How to Use HTML Image Input Generator

1

Paste the image URL into the src field.

2

Write alt text that describes the button's action (e.g. "Submit order").

3

Set width and height in pixels to reserve space and avoid layout shift.

4

Add a name so the click coordinates are submitted as name.x and name.y.

5

Optionally override the form's action, method, or target with formaction/formmethod/formtarget.

6

Copy the generated HTML and paste it inside a <form> element.

Common Use Cases

  • Replacing a plain submit button with a branded image (logo, custom-designed button).
  • Building an image map where each clickable region triggers a different formaction.
  • Adding a graphical "Buy now" button to a legacy checkout form.
  • Submitting a search form via a magnifying-glass icon.
  • Generating image-based submit buttons for HTML email-friendly forms.

Example Input and Output

A 200×60 "Submit order" button that posts to /checkout instead of the parent form action.

Options
src: /img/submit-button.png
alt: Submit order
name: submit
width: 200
height: 60
formaction: /checkout
formmethod: post
Generated HTML
<input type="image" src="/img/submit-button.png" alt="Submit order" name="submit" width="200" height="60" formaction="/checkout" formmethod="post">

Accessibility

Always provide alt text describing the button's action.

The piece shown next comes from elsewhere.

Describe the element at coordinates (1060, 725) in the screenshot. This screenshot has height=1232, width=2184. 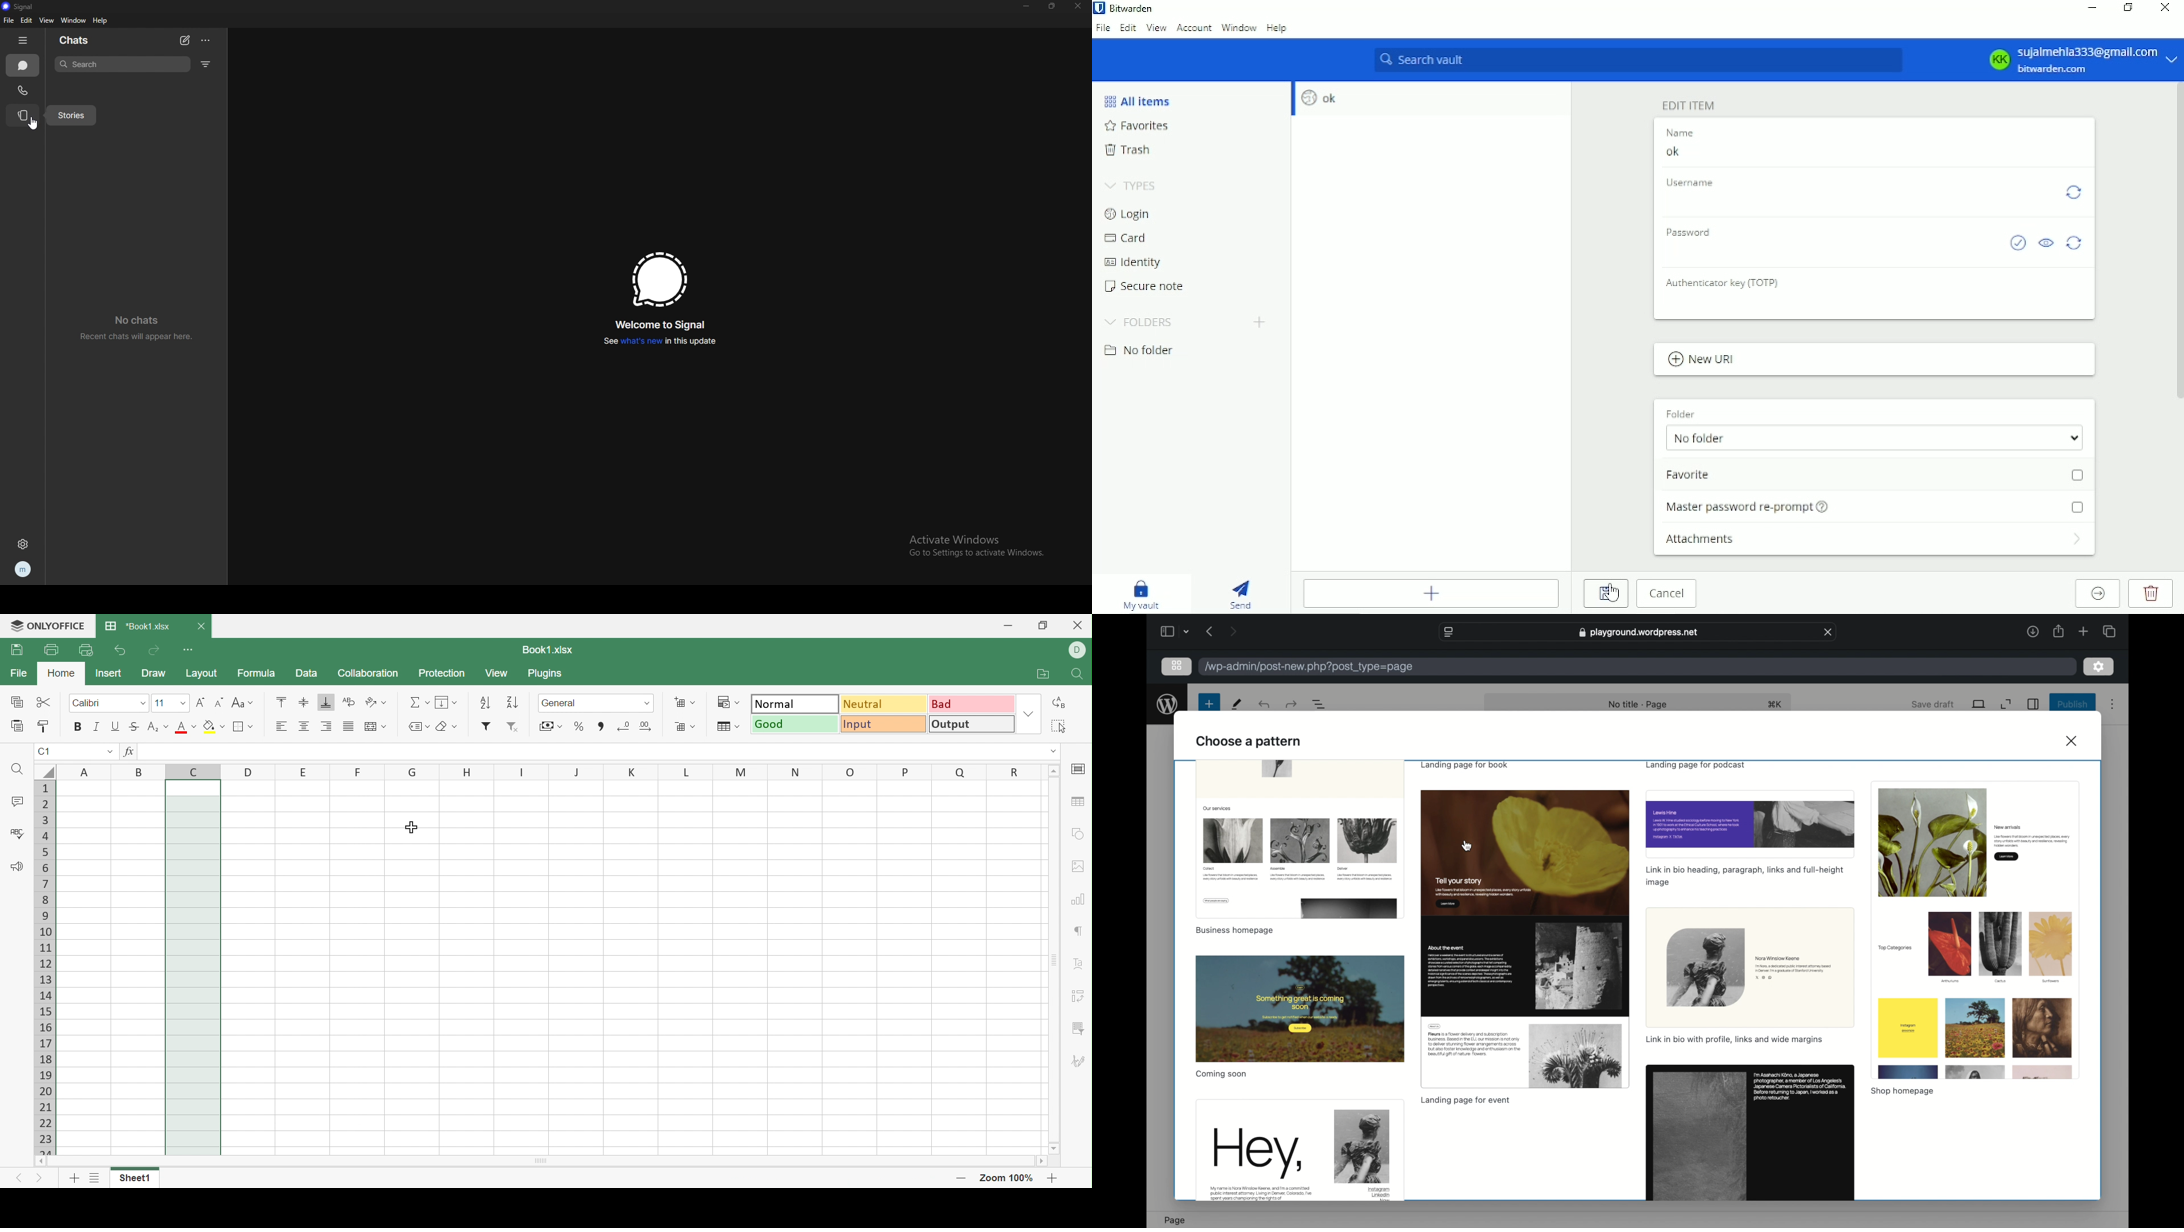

Without it, screen-reader users hear nothing meaningful. For purely decorative submit buttons, a styled <button> with text is usually a better choice.

Privacy

The generator runs entirely in your browser. The only network request is the one to load your preview image.

Coordinate submission

The submitted x/y values are relative to the rendered image in CSS pixels. If you scale the image via width/height, the coordinates are scaled accordingly.

Frequently Asked Questions

How is this different from a regular submit button?
It renders an image instead of a styled button, and it appends click coordinates (name.x and name.y) to the form submission. For most use cases a styled <button> is more accessible — use image inputs only when you actually need the coordinates or the image-button semantics.
Why does my alt text matter?
Screen readers announce the alt text as the button label. If you leave it blank, the button has no accessible name. Describe the action (e.g. "Submit") rather than the picture.
What are name.x and name.y?
When the form is submitted, the browser adds the click coordinates relative to the image as two extra fields. If the name attribute is "submit", you get submit.x and submit.y in the request — useful for image-map-style forms.
When should I use formaction?
When a single form has multiple image buttons that should each submit to a different URL. The formaction attribute on the button overrides the form's action attribute for that one submission.
Does this tool send my image anywhere?
No. The form, generated HTML, and preview run entirely in your browser. The only network request is the one your browser makes to load the preview image.